Family of Italian sailplanes

The Caproni Vizzola Calif was a family of Italian sailplanes, the first example flew in 1969, with production continuing into the 1970s and 1980s. Of typical sailplane configuration with T-tails, they featured distinctive wings with centre sections of constant chord and trapezoidal outer panels. The forward fuselage was constructed of fibreglass over an alloy frame, while the rear fuselage, wings, and empennage were metal-covered.

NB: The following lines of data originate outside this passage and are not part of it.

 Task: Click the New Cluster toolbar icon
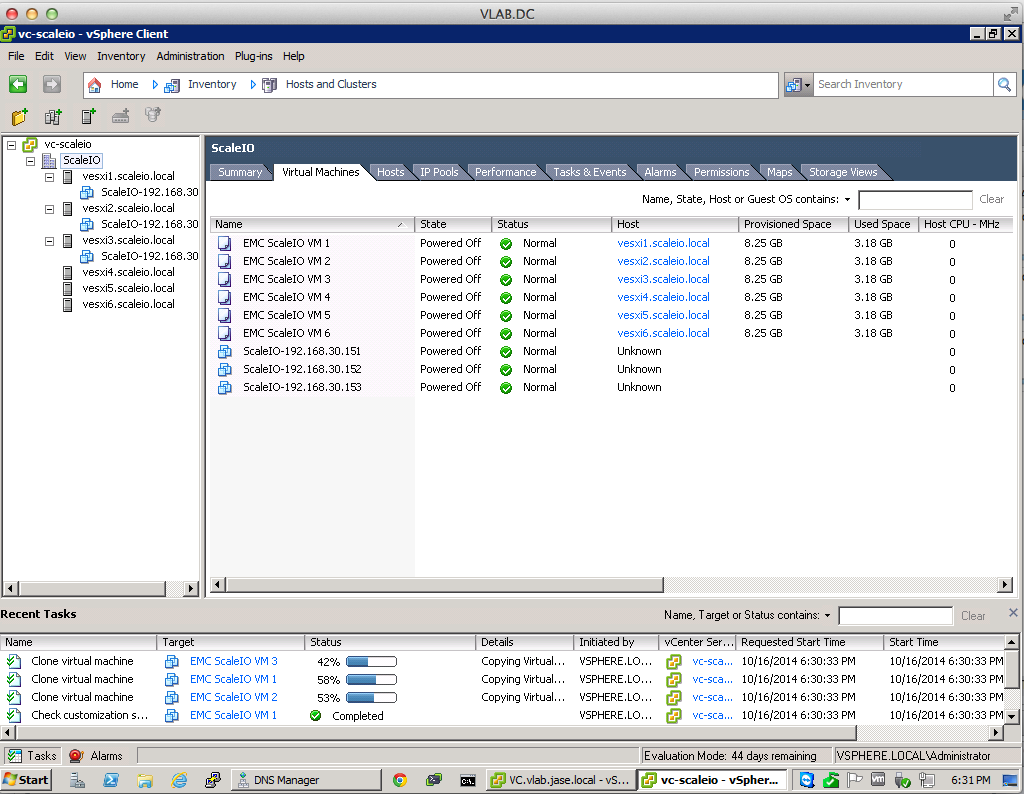click(x=53, y=117)
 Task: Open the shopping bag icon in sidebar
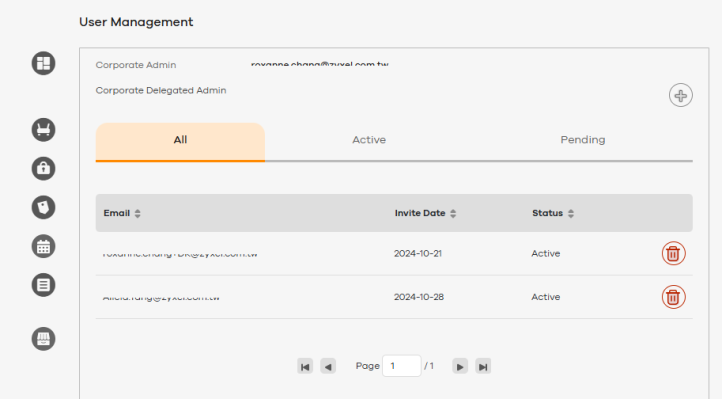[43, 168]
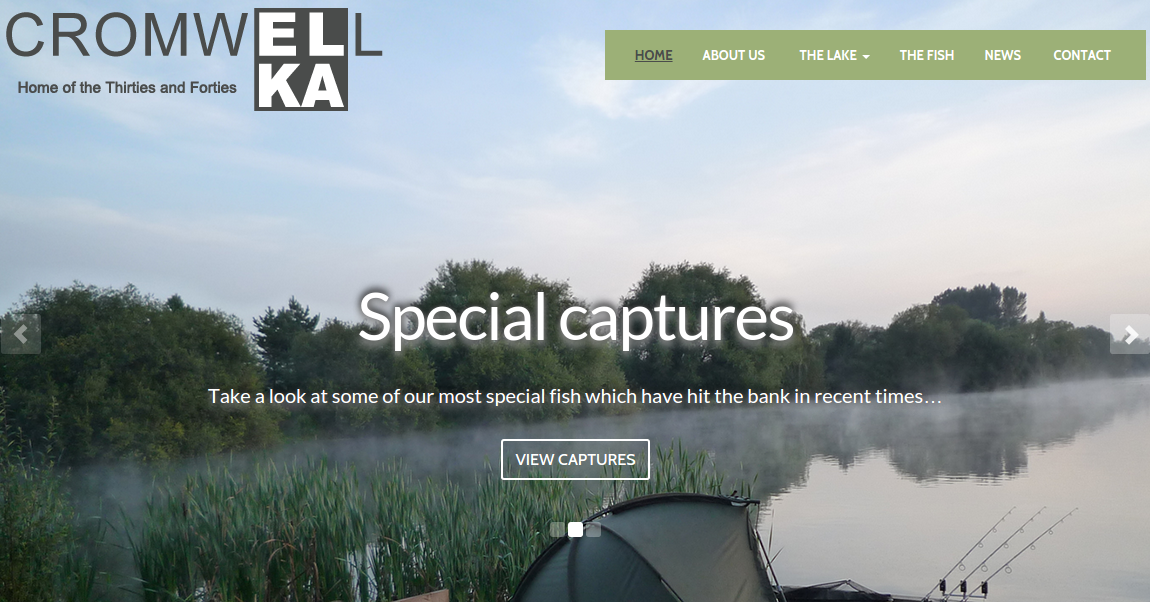Select the active middle carousel indicator

tap(576, 529)
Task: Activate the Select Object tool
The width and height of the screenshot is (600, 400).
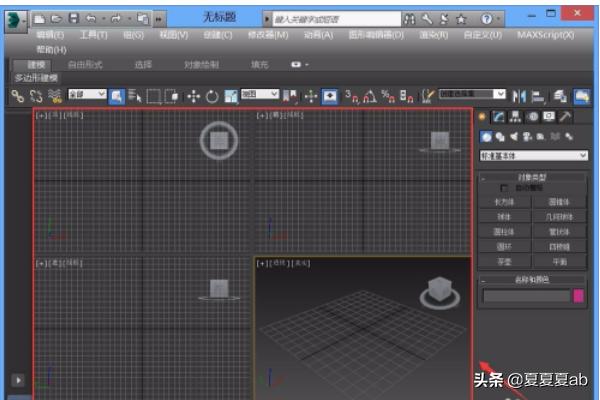Action: pos(116,96)

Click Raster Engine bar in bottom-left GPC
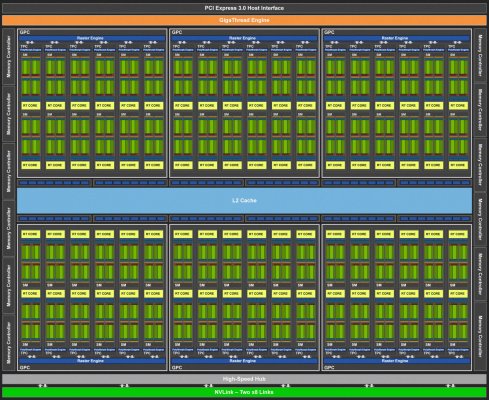(x=92, y=361)
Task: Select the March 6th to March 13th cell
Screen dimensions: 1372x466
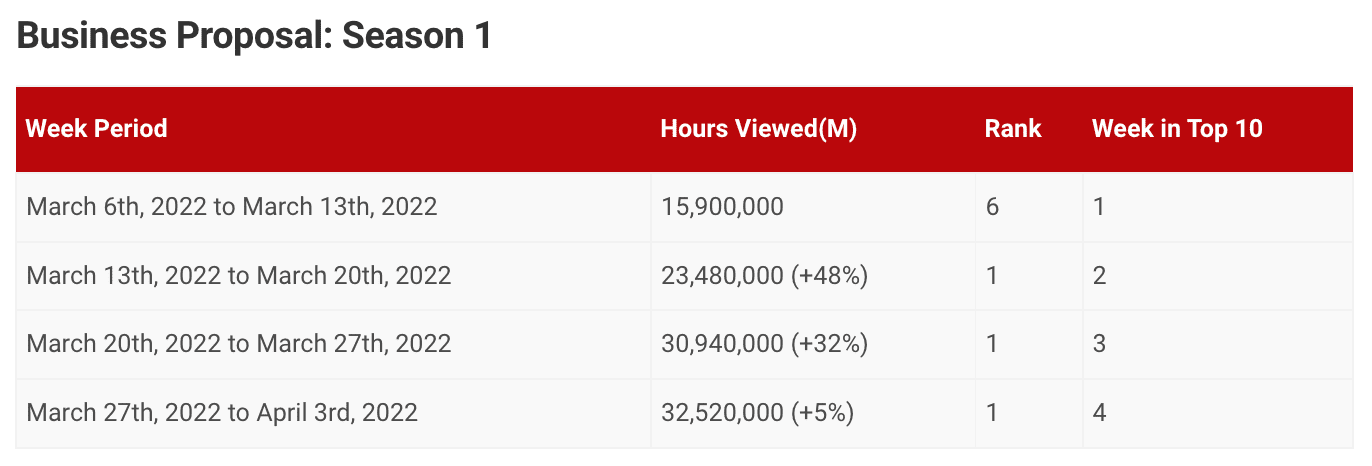Action: pos(232,207)
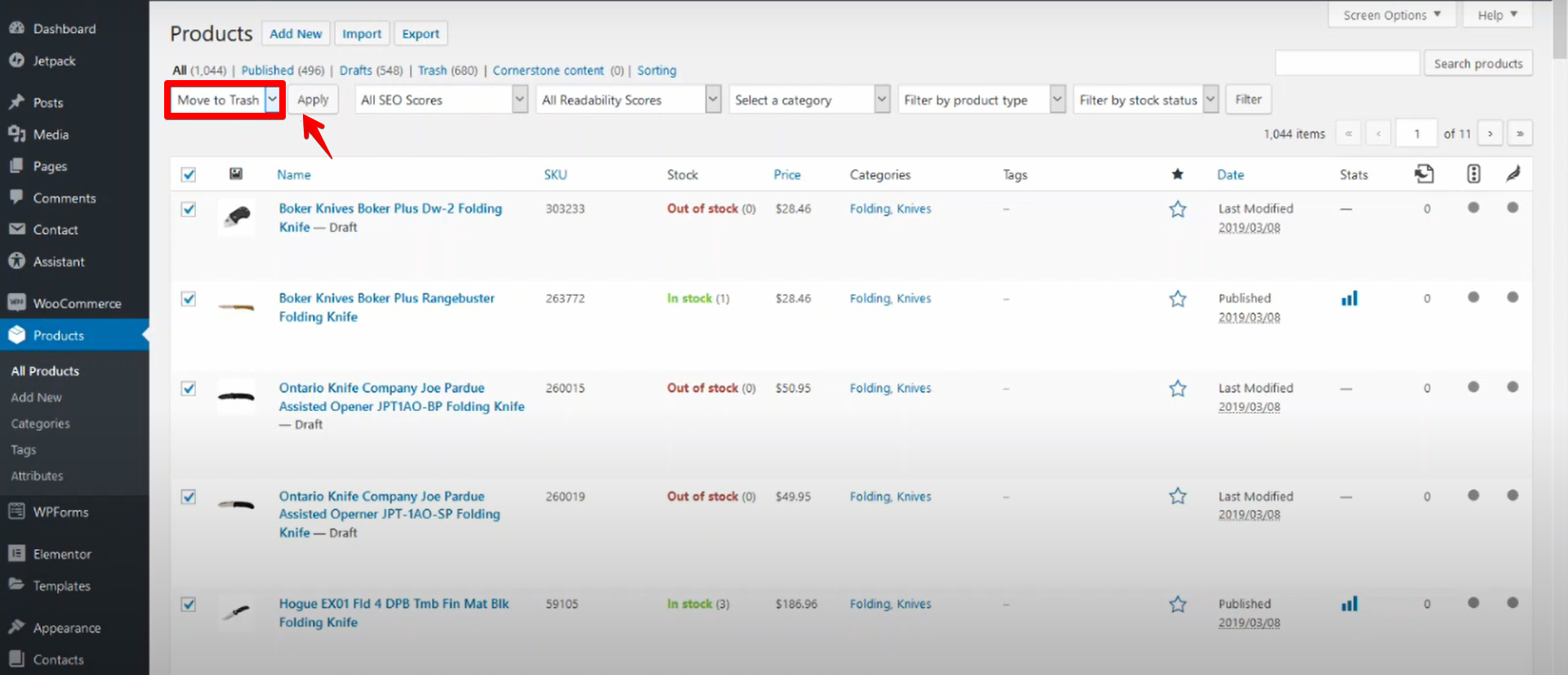The height and width of the screenshot is (675, 1568).
Task: Open stats bar chart for Hogue EX01 knife
Action: pyautogui.click(x=1349, y=604)
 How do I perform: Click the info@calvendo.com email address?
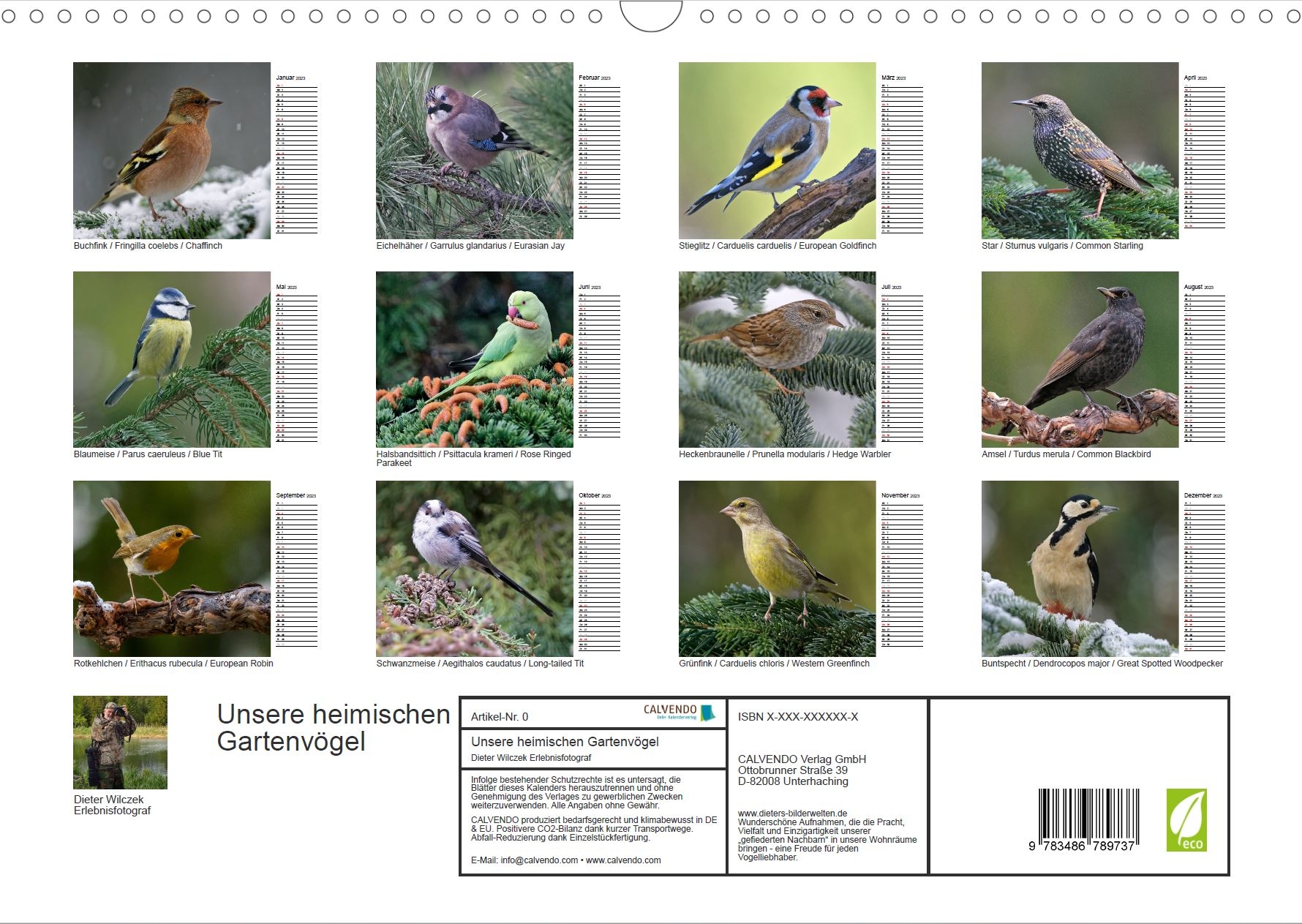[539, 860]
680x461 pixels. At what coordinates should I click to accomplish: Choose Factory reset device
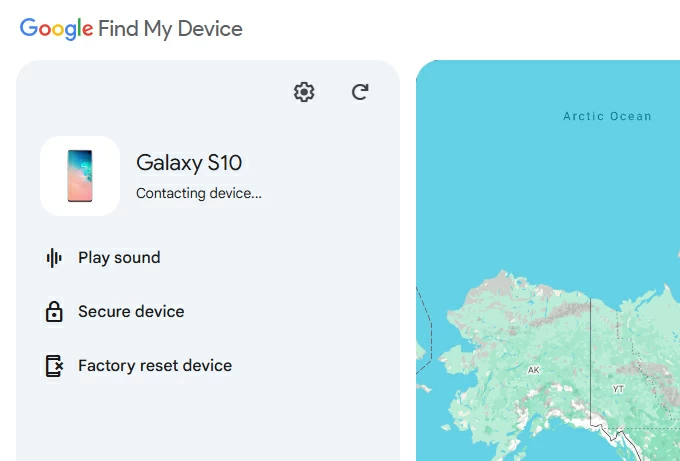pos(155,366)
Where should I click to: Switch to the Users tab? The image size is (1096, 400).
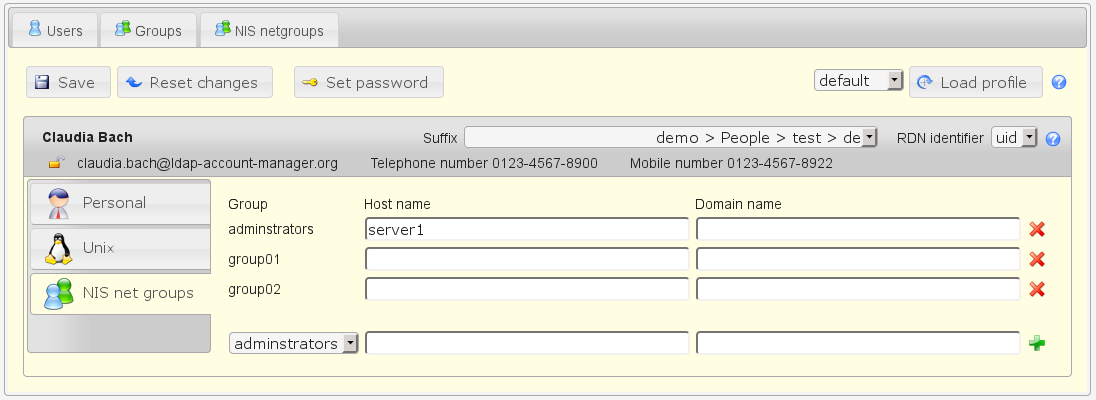[x=55, y=31]
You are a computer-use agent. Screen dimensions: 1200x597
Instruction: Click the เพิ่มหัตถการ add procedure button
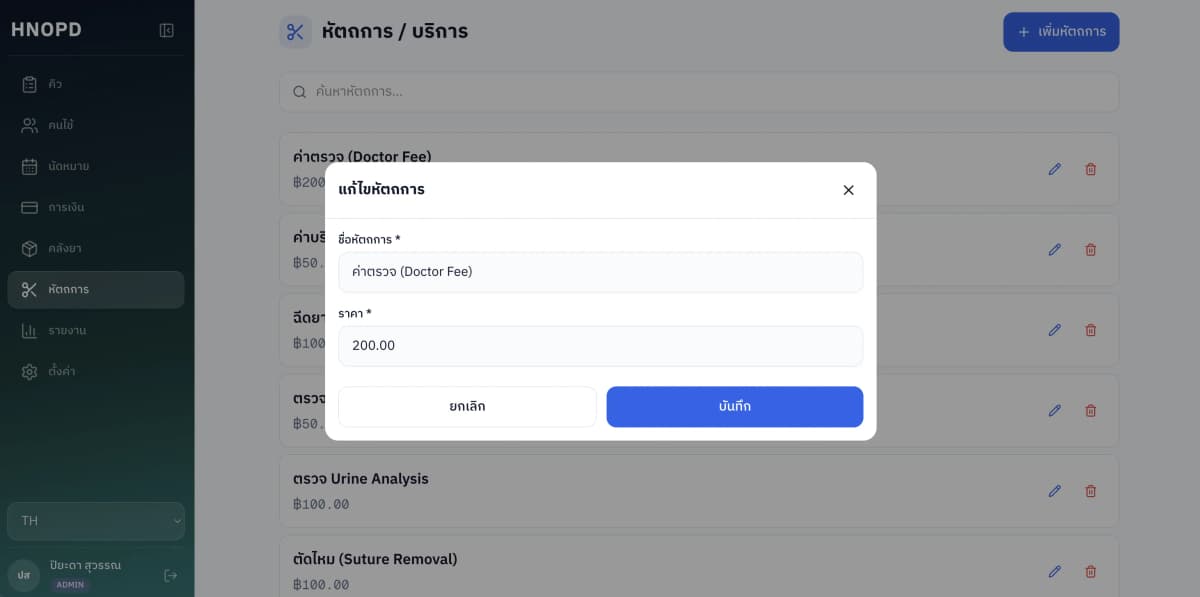(x=1061, y=32)
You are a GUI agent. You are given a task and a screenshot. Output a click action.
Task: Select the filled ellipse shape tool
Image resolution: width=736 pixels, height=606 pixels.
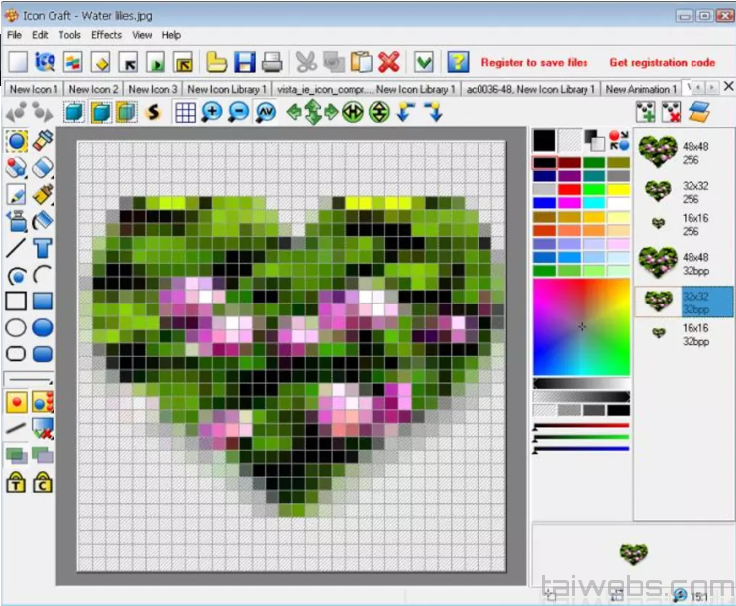click(x=42, y=327)
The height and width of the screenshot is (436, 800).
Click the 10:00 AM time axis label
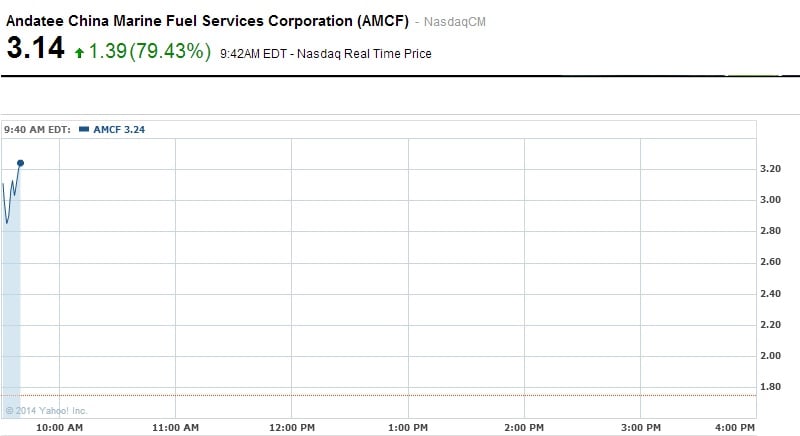[x=60, y=428]
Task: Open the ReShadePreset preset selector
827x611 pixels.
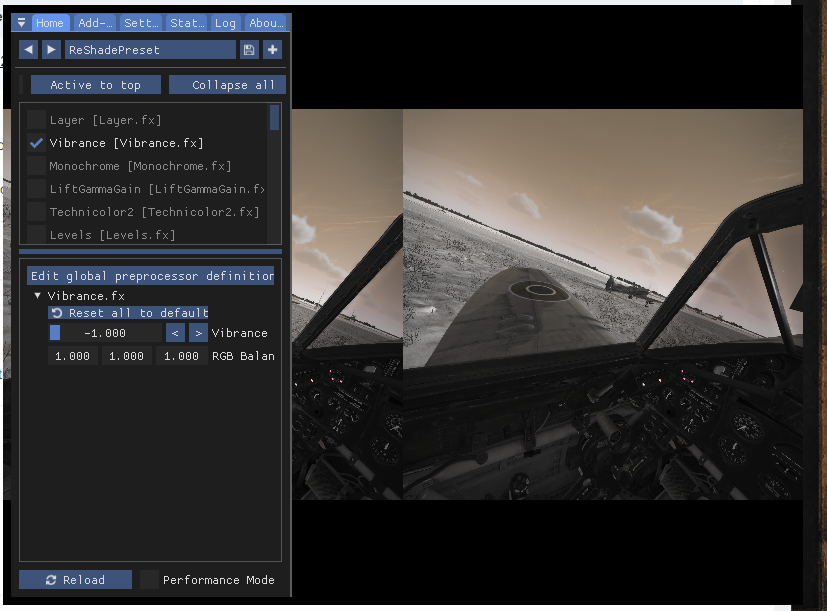Action: 150,50
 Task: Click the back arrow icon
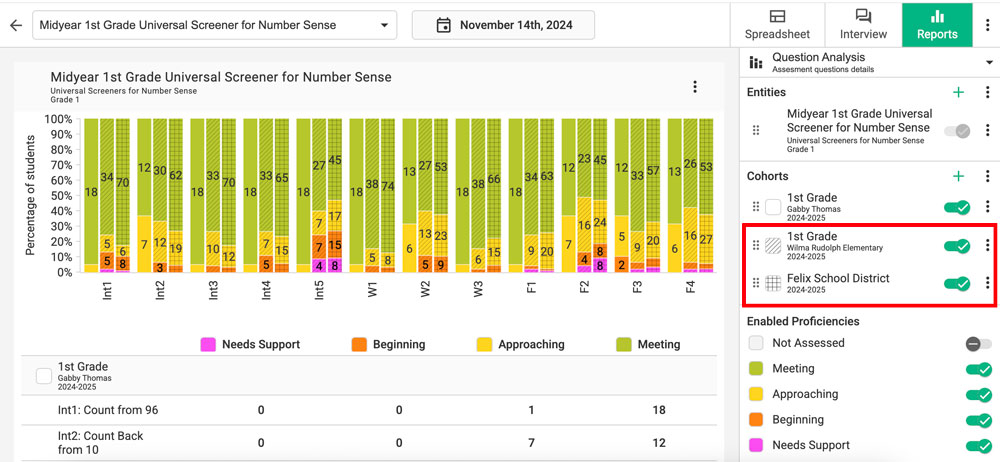tap(16, 26)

The most significant member of the family, and the only one produced in quantity (around 150 by the early 1980s) was the A-21S, a two-seat version that accommodated the pilot and passenger side by side. At one time this aircraft concurrently held four world records for two-seat sailplanes, including:
- the women's closed-circuit speed record set by Adele Orsi and Franca Bellengeri in August 1974
- straight distance of 970.4 km by Ingo Renner and Hilmer Geissler in Australia in 1975

==Variants==
- A-10 (one built)
- A-12 (two built)
- A-14 (one built)
- A-15 (one built)
- A-20
  - A-20S - two-seat version of A-20
- A-21 - two-seat development of A-14
  - A-21S - refined production version of A-21
  - A-21SJ - jet-powered version of A-21 using either a 36 or 45 lbf thrust engine, having a 33000 ft ceiling. A trailing edge flap-airbrake is unique to this model. Marketed in America by AVIA America Corporation.